Below are records; extract exactly the lines from the one with "Task: Collapse Messaging" through the final line, including both, but drop the pictures.

Records from a data source:
+===+

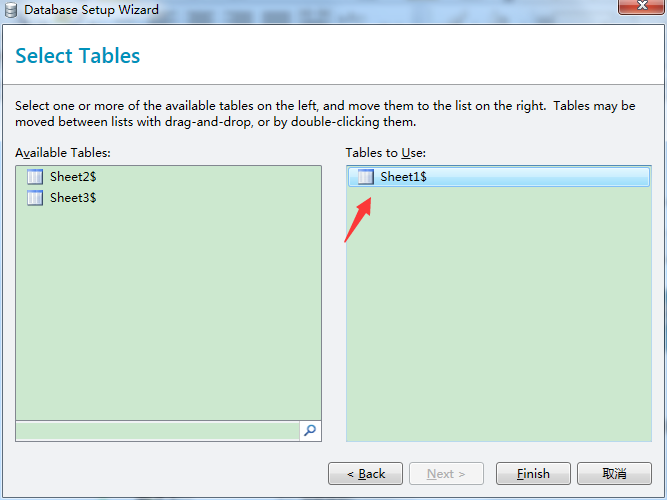667x500 pixels.
Task: Click the Tables to Use label
Action: [385, 153]
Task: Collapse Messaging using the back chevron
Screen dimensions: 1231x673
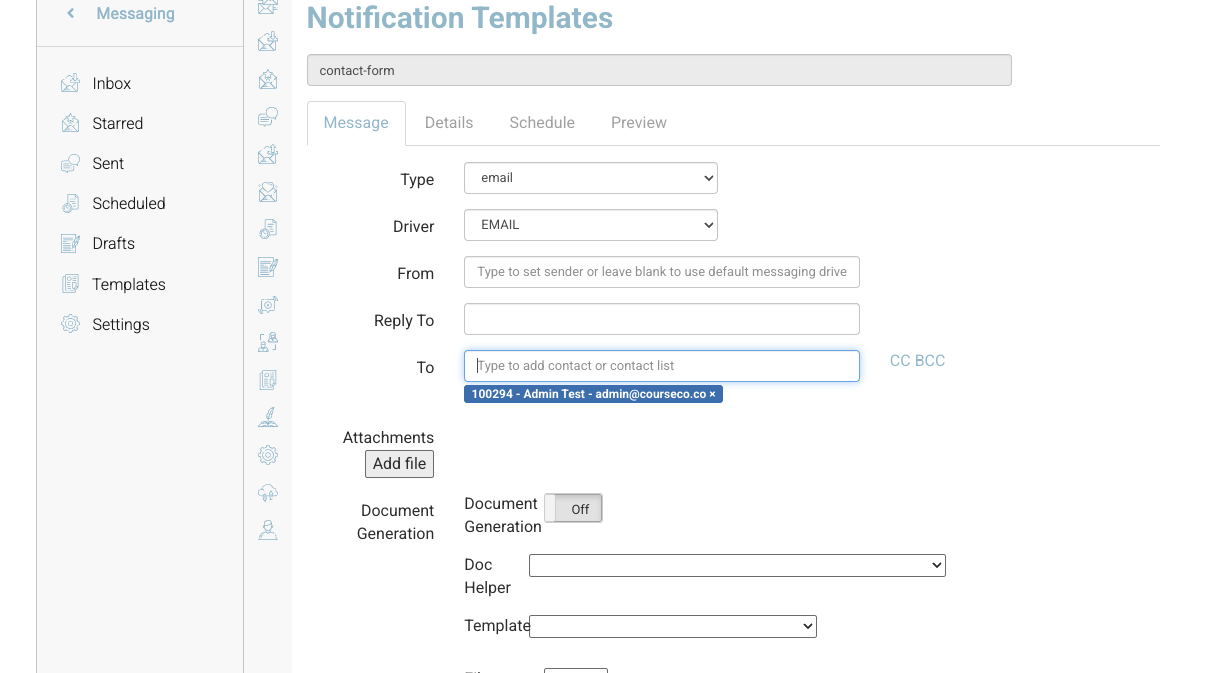Action: pyautogui.click(x=69, y=13)
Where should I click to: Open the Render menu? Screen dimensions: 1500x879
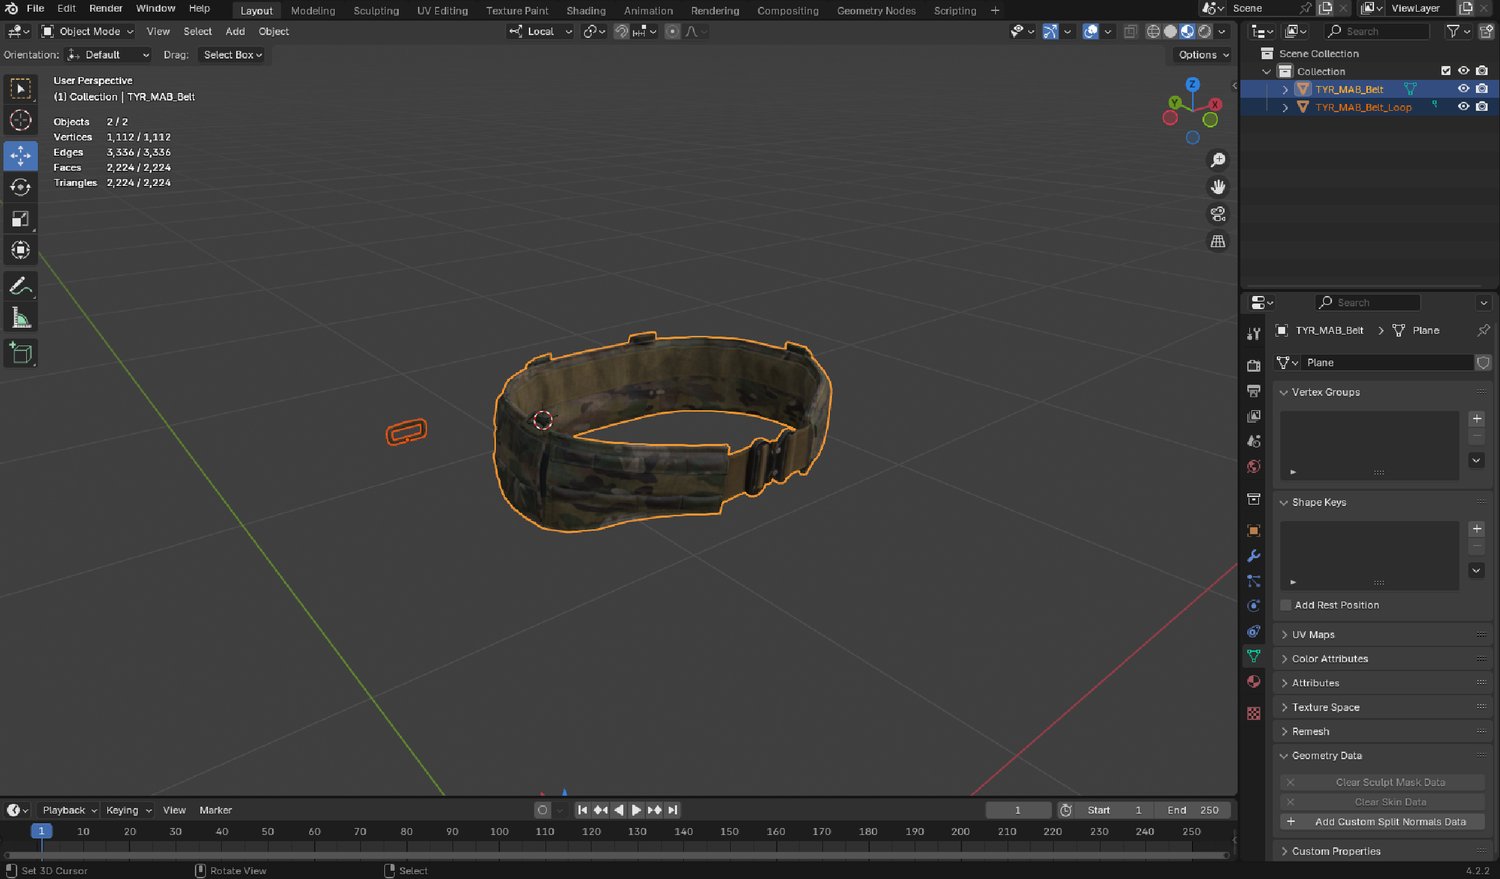pos(105,8)
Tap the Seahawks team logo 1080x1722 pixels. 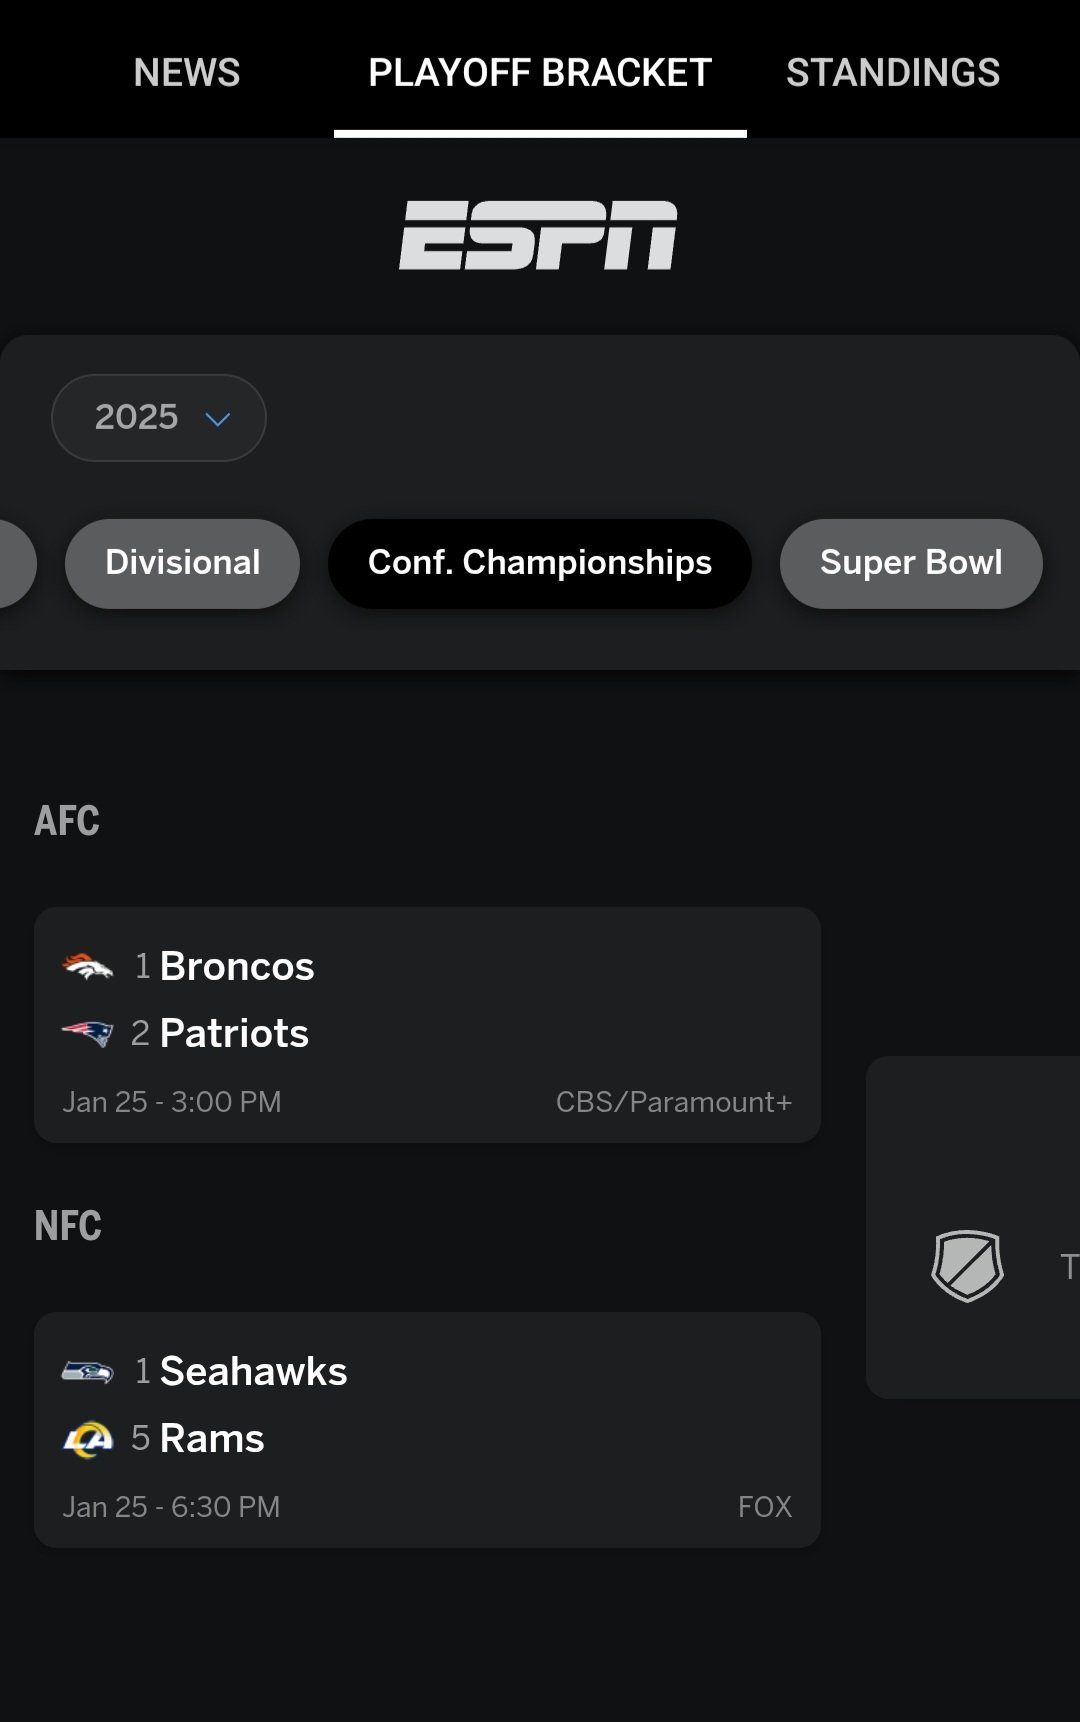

+===+

ANSWER TO THE EXERCISE —
Task: Collapse Messaging using the back chevron
Screen dimensions: 1231x673
Action: pyautogui.click(x=69, y=13)
Where should I click to: Open the Render menu? Screen dimensions: 1500x879
pos(105,8)
Tap the Seahawks team logo 1080x1722 pixels. 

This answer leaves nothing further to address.